**Tekst**
######

Zagłosuj za zmianą
rowerowej edukacji dzieci
1886

Jak wygląda efektywna edukacja rowerowa w UE i jaki model powinniśmy wdrożyć w Polsce?

Holenderski system szkolenia rowerzystów uważa się za najlepszy na świecie. Czego możemy nauczyć się od Holendrów, by także nad Wisłą móc efektywnie uczyć dzieci i młodzież bezpiecznej jazdy na rowerze?

Jazda po holendersku

Holandia to raj dla rowerzystów nie tylko pod względem imponująco rozbudowanej infrastruktury, ale też skutecznego przygotowania młodych rowerzystów do jazdy. Nieletni Holendrzy nie potrzebują specjalnych uprawnień do poruszania się na dwóch kółkach. Mimo to edukacja rowerowa ma się tam dobrze. Ba! Zdecydowanie lepiej niż w Polsce, gdzie karta rowerowa jest obowiązkowa.

W Polsce mamy do czynienia z sytuacją absurdalną. Dziecko nie może legalnie odbyć szkolenia w warunkach ruchu drogowego, bo nie ma karty rowerowej, a później otrzymuje ją, nie będąc przygotowanym do bycia uczestnikiem ruchu

Wrocławska Inicjatywa Rowerowa

W Holandii cały proces szkolenia rowerzystów podporządkowany jest temu, co będzie na jego końcu. Kończy się on zawsze egzaminem w normalnym ruchu drogowym – przypominającym egzamin praktyczny na prawo jazdy. Żeby otrzymać kartę, trzeba prawidłowo i bezpiecznie przejechać wyznaczoną wcześniej trasę. Nie kładzie się w ogóle nacisku na naukę regułek i zdawanie testów. Trzeba po prostu znać i umieć stosować przepisy w praktyce i tylko to jest oceniane. Stąd holenderskie szkolenie rowerzystów skupia się na ćwiczeniu jazdy w realnym ruchu drogowym. Uczniowie nabywają umiejętności podczas codziennych dojazdów do szkoły na rowerze pod okiem rodziców, co jest tam powszechną praktyką. Szkoła pomaga w nauce tylko nielicznym uczniom, których rodzice nie są rowerzystami. Trasy egzaminu dobierane są tak, aby warunki panujące odpowiadały tym, jakie występują w okolicy szkół.

######

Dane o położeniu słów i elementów
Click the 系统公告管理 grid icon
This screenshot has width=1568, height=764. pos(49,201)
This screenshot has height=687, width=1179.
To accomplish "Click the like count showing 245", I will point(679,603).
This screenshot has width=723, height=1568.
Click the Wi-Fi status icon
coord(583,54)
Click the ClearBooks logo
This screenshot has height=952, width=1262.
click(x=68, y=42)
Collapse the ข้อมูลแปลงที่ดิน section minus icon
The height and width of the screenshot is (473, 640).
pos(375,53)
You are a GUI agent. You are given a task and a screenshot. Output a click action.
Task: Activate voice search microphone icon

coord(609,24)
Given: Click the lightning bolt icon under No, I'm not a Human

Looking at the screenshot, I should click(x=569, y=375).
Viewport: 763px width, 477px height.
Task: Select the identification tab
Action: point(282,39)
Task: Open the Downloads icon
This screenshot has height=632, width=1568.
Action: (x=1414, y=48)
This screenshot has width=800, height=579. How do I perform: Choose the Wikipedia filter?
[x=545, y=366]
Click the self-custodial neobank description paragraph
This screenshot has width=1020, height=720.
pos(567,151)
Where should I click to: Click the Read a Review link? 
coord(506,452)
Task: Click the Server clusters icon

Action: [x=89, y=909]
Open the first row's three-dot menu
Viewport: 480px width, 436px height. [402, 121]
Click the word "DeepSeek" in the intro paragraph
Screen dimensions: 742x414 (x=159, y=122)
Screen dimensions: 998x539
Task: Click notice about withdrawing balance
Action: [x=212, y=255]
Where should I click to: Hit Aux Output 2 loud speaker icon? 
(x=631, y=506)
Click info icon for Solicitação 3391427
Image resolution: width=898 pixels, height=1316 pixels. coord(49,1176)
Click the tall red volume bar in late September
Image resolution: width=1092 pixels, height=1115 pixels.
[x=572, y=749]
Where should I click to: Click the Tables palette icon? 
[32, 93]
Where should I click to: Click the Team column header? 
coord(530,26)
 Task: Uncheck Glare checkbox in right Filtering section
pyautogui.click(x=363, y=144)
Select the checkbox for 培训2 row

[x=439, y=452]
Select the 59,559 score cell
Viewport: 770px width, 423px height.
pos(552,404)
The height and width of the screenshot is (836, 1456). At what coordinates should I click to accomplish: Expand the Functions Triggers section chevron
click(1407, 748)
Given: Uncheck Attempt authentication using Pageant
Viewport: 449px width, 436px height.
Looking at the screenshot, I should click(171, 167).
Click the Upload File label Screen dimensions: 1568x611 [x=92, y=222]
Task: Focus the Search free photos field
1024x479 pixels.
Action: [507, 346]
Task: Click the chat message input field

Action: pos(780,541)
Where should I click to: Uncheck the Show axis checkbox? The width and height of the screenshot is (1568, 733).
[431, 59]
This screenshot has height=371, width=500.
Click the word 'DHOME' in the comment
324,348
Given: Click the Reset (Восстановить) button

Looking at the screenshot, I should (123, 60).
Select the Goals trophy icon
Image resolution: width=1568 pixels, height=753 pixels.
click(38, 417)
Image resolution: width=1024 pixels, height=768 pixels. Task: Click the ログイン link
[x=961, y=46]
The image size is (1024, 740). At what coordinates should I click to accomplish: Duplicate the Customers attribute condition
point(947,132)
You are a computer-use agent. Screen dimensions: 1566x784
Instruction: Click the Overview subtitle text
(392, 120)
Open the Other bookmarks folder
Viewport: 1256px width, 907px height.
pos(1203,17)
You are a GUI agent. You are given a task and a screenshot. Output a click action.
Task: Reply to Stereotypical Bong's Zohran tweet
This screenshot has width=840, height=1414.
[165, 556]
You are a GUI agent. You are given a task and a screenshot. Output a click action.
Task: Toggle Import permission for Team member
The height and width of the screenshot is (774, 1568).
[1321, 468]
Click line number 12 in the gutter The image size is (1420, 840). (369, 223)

######

**Zadanie pisemne**
Proszę podać ponownie, słowo w słowo, fragment zamieszczonego wyżej tekstu o edukacji rowerowej: wszystko od „Holandia to raj” w dół aż po „rowerowa jest obowiązkowa.”.

**Odpowiedź na zadanie**
Holandia to raj dla rowerzystów nie tylko pod względem imponująco rozbudowanej infrastruktury, ale też skutecznego przygotowania młodych rowerzystów do jazdy. Nieletni Holendrzy nie potrzebują specjalnych uprawnień do poruszania się na dwóch kółkach. Mimo to edukacja rowerowa ma się tam dobrze. Ba! Zdecydowanie lepiej niż w Polsce, gdzie karta rowerowa jest obowiązkowa.